[Extracted records]
--- begin ---
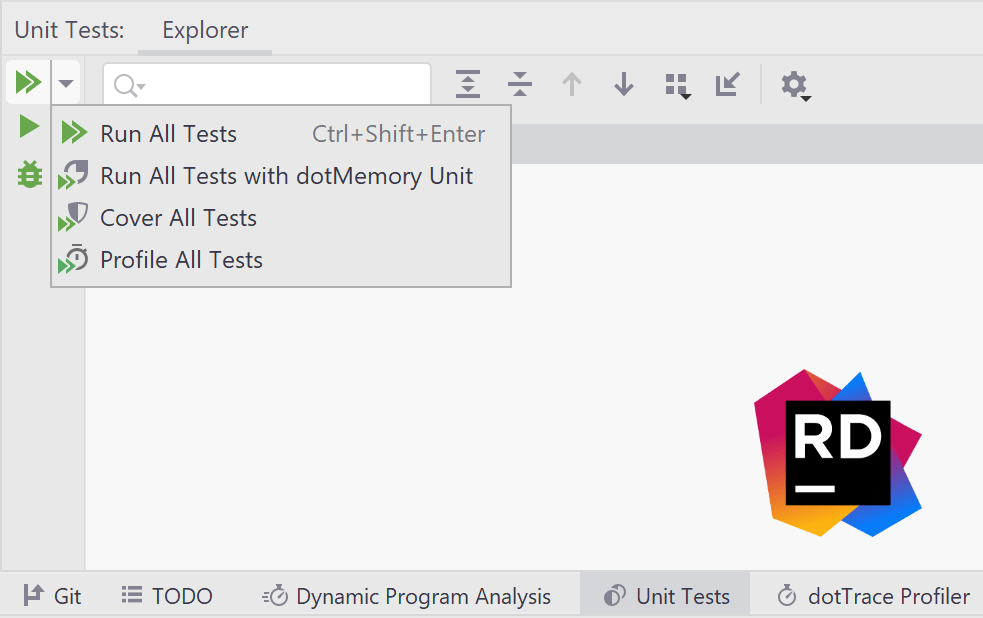Select the Next Test down-arrow icon
The height and width of the screenshot is (618, 983).
coord(623,85)
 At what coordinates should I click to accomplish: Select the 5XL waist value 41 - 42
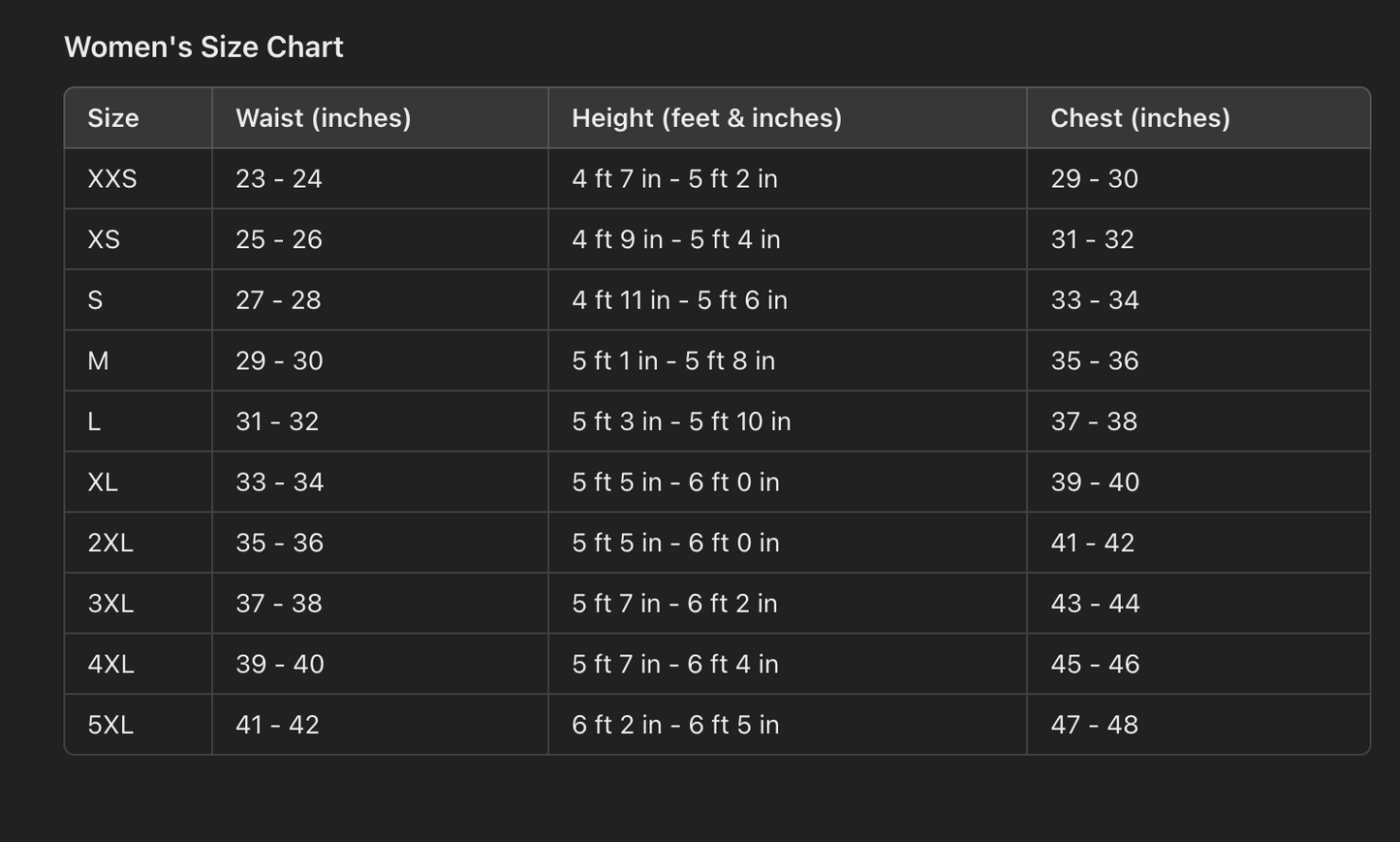[277, 725]
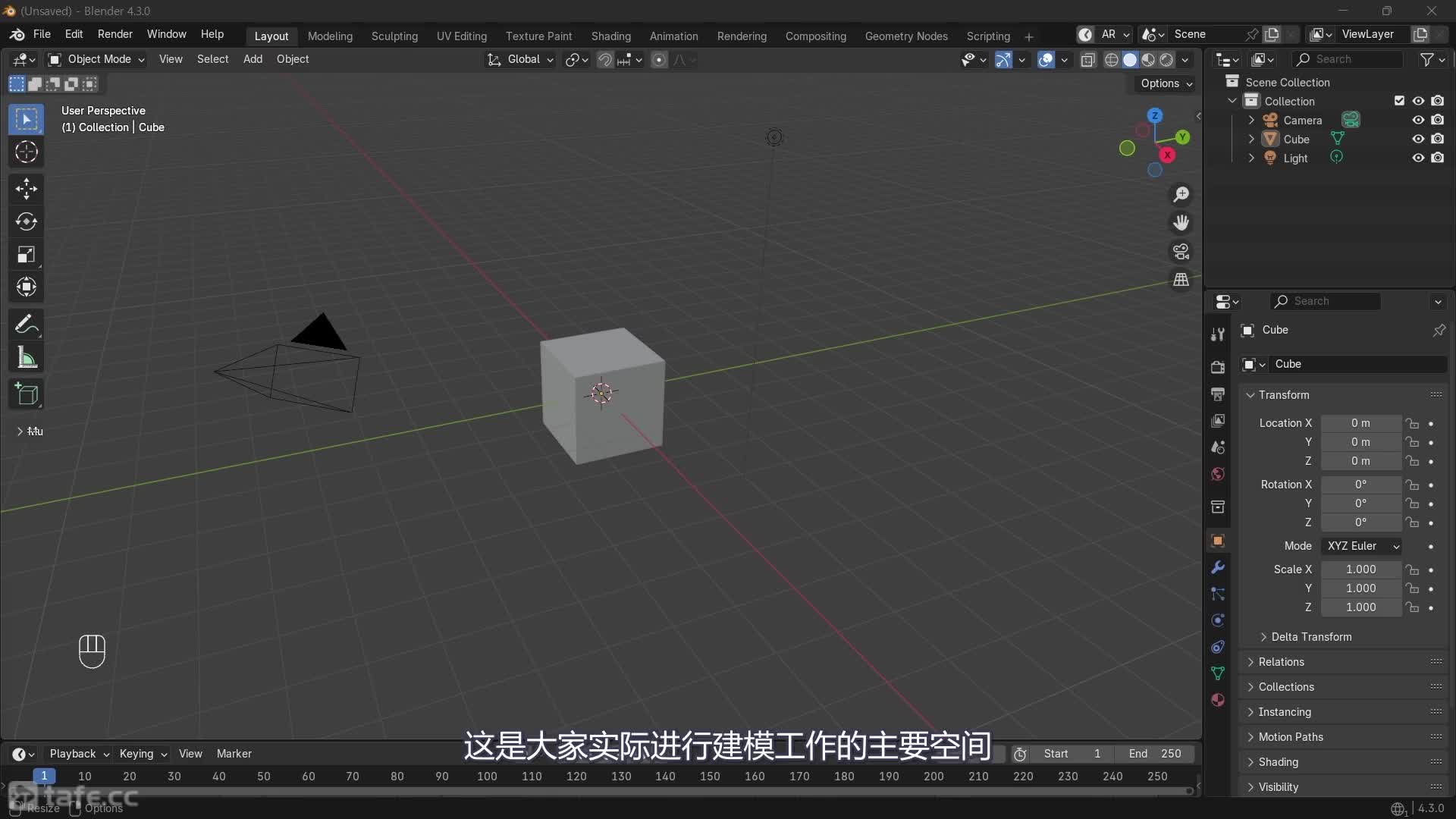Screen dimensions: 1456x819
Task: Open the XYZ Euler rotation mode dropdown
Action: (1362, 546)
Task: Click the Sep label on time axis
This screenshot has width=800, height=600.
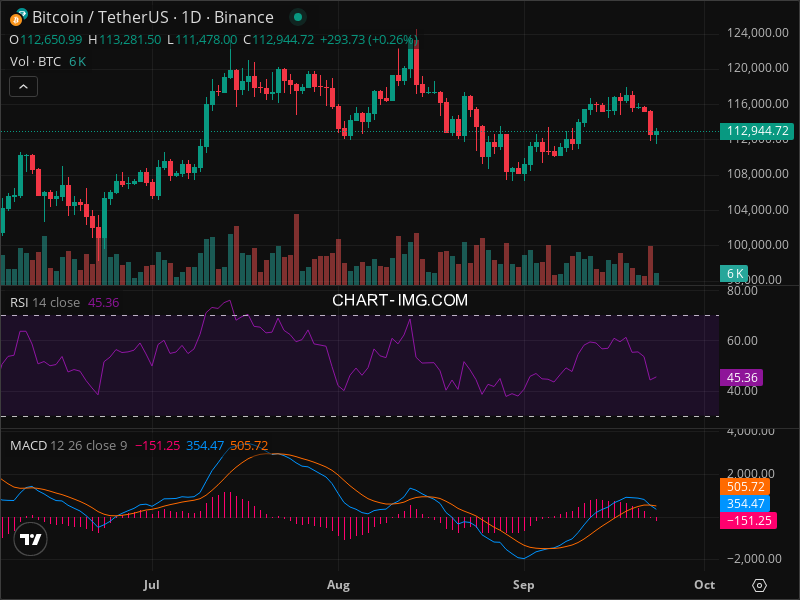Action: 523,583
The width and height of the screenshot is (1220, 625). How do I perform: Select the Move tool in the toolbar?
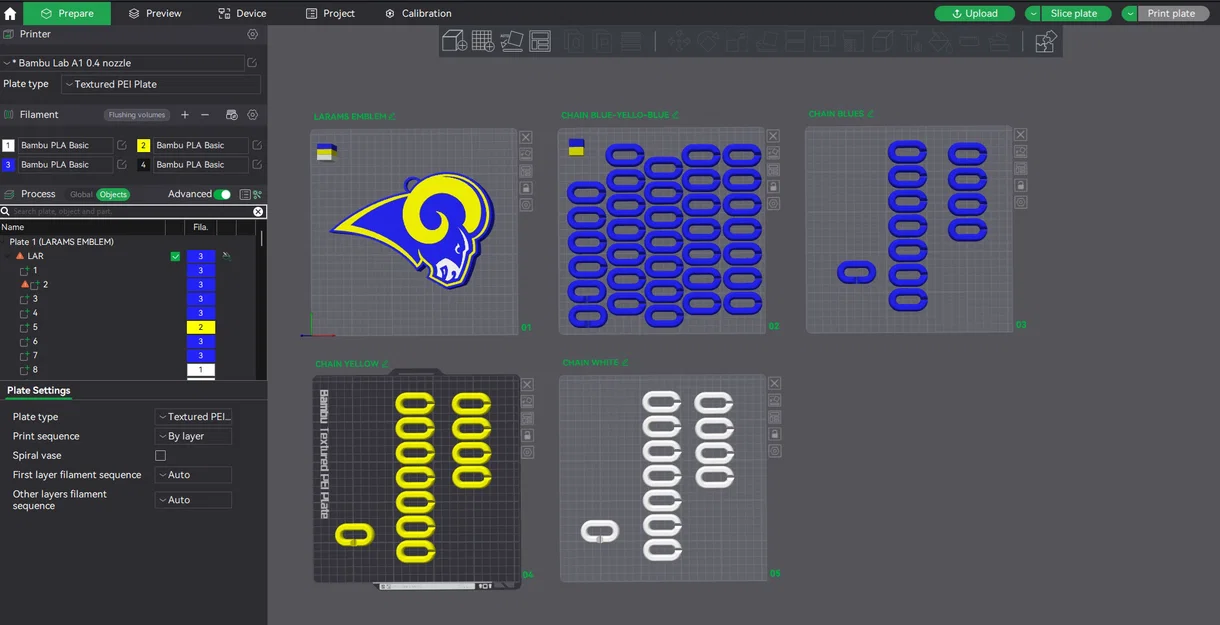tap(678, 41)
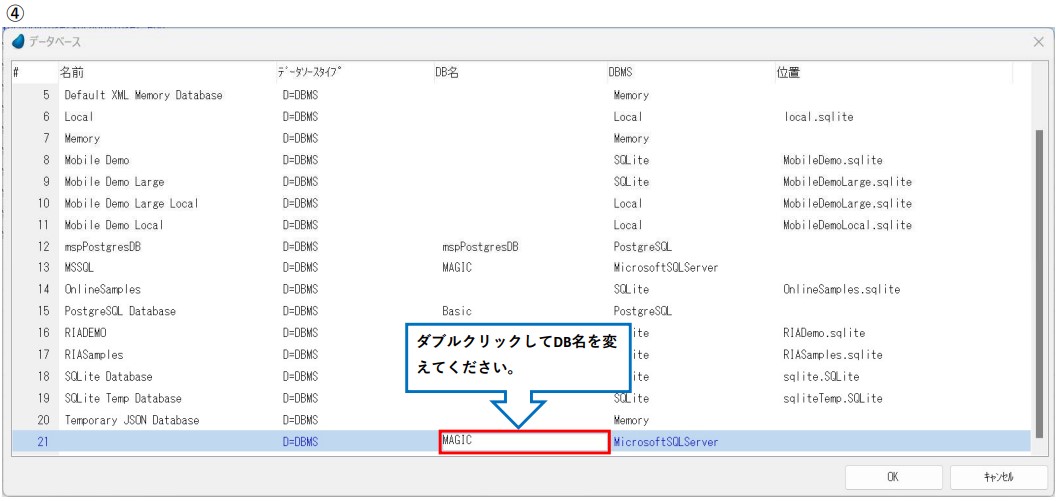
Task: Select the Default XML Memory Database row
Action: [x=143, y=95]
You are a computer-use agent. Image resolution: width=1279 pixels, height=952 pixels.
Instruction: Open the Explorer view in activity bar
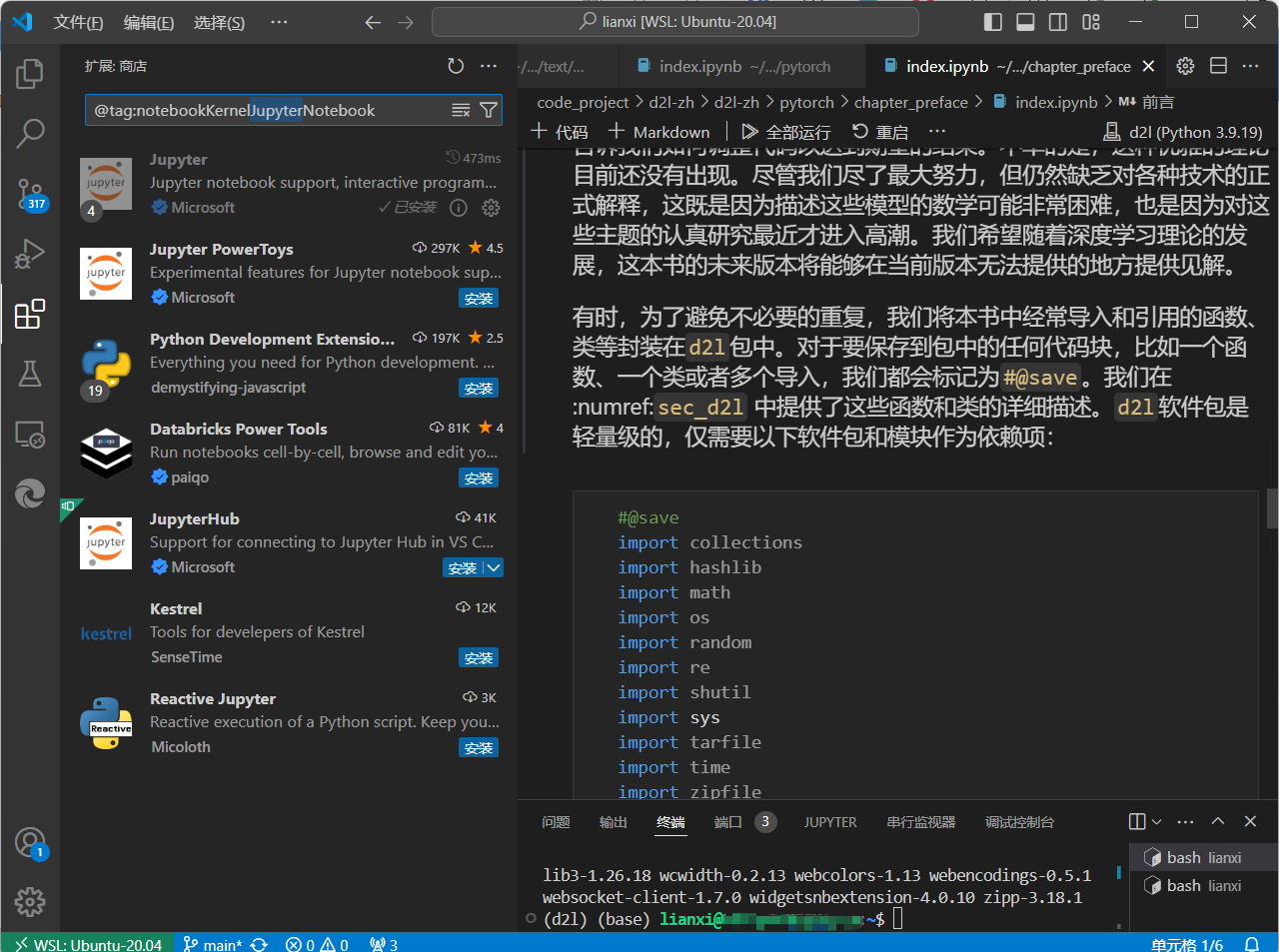click(30, 73)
--- end ---
▶ _Do this_:
Output every line of the records above as a numbered list, omitting blank lines. Leave the pictures out of your answer.

▶ _Solution for this problem_:
1. Select the Next Test down-arrow icon
2. The height and width of the screenshot is (618, 983).
3. coord(623,85)
4.  At what coordinates should I click to accomplish: Select the 5XL waist value 41 - 42
5. [277, 725]
6. Screen dimensions: 1456x819
7. Task: Open the XYZ Euler rotation mode dropdown
8. Action: (1362, 546)
9. Task: Click the Sep label on time axis
10. This screenshot has width=800, height=600.
11. Action: 523,583
12. The width and height of the screenshot is (1220, 625). How do I perform: Select the Move tool in the toolbar?
13. tap(678, 41)
14. Task: Select the Default XML Memory Database row
15. Action: [x=143, y=95]
16. You are a computer-use agent. Image resolution: width=1279 pixels, height=952 pixels.
17. Instruction: Open the Explorer view in activity bar
18. click(30, 73)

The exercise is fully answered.